WASHINGTON, DC—With the Senate having adjourned Tuesday without passing legislation to extend the Terrorism Risk Insurance Act, the industry is now looking at next steps. Job number one, says the Real Estate Roundtable, is reinstating TRIA sooner rather than later. And Fitch Ratings sees repercussions for CMBS as the program to backstop terrorism insurance expires at year's end.

“With this congressional session now over, we are committed to working with the incoming Congress to finish the job started in this Congress,” says Jeff DeBoer, president and CEO of the Roundtable. “TRIA simply must be reauthorized as soon as possible to mitigate the economic damage that a lack of terrorism insurance will cause over time.” He adds that although TRIA does not prevent terrorist attacks from occurring, “it does disrupt terrorists' goals of damaging our economy.”
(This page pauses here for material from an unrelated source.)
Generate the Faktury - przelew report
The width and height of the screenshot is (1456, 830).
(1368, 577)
At Fitch, managing director Jim Auden notes that the TRIA program, originally enacted in the aftermath of 9/11, is “an important component of the CMBS market and has become common in many transactions. If it is not renewed, we identify approximately 20 Fitch-rated transactions that would be put on Rating Watch Negative.”
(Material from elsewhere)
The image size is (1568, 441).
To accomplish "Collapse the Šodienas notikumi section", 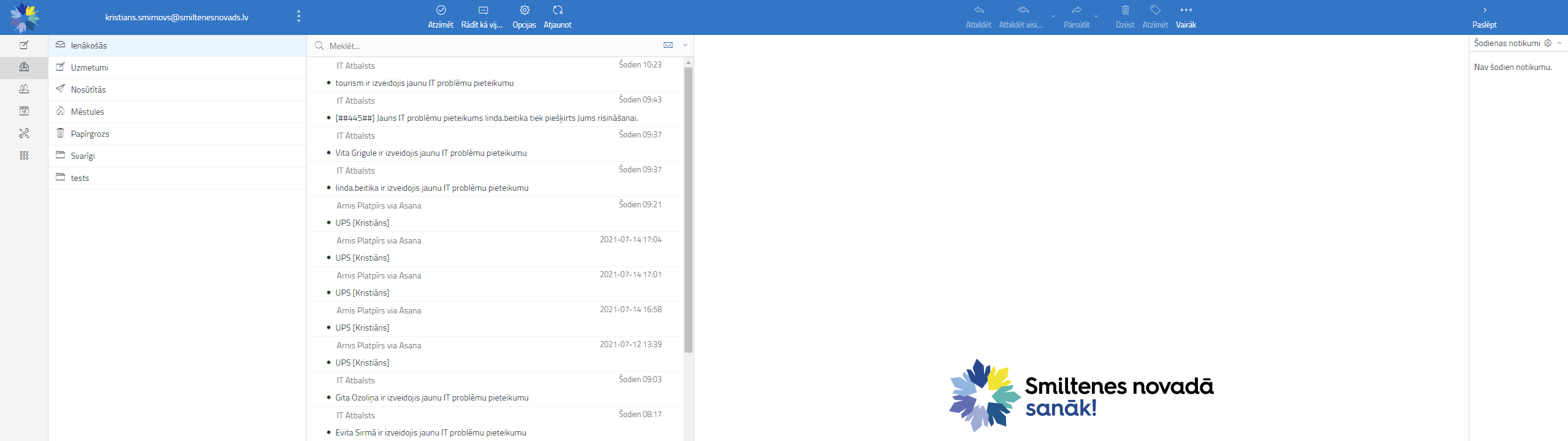I will (1559, 43).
Because loan documents require terrorism insurance over the life of the loan, “CMBS servicers may increasingly force-place coverage from their own carriers,” says Auden. “This would likely be at a very high cost, if coverage can be found at all.”

The impact on individual CMBS deals would vary widely, Auden observes. A failure to renew TRIA “would have a negative impact on ratings of office properties with loans in CMBS single-asset transactions, for example.” Potentially, it could also affect some multi-borrower transactions, “if the number and size of the loans lack sufficient coverage, or the risk of terrorism-related losses could not be mitigated by the rest of the pool.”

More broadly, the impact of the lapse in TRIA is hard to determine, says Charles M. Chamness, president/CEO of the National Association of Mutual Insurance Companies. “People have been asking what will happen now that TRIA is set to expire and we have to tell them it's not clear,” he says. “And that's exactly the point. The whole purpose of TRIA was to provide stability and certainty to the market, and Congress has now done the opposite.  The industry will have to spend the holiday season scrambling to get notices out to policyholders, re-evaluating its risk and seeking other remedies.”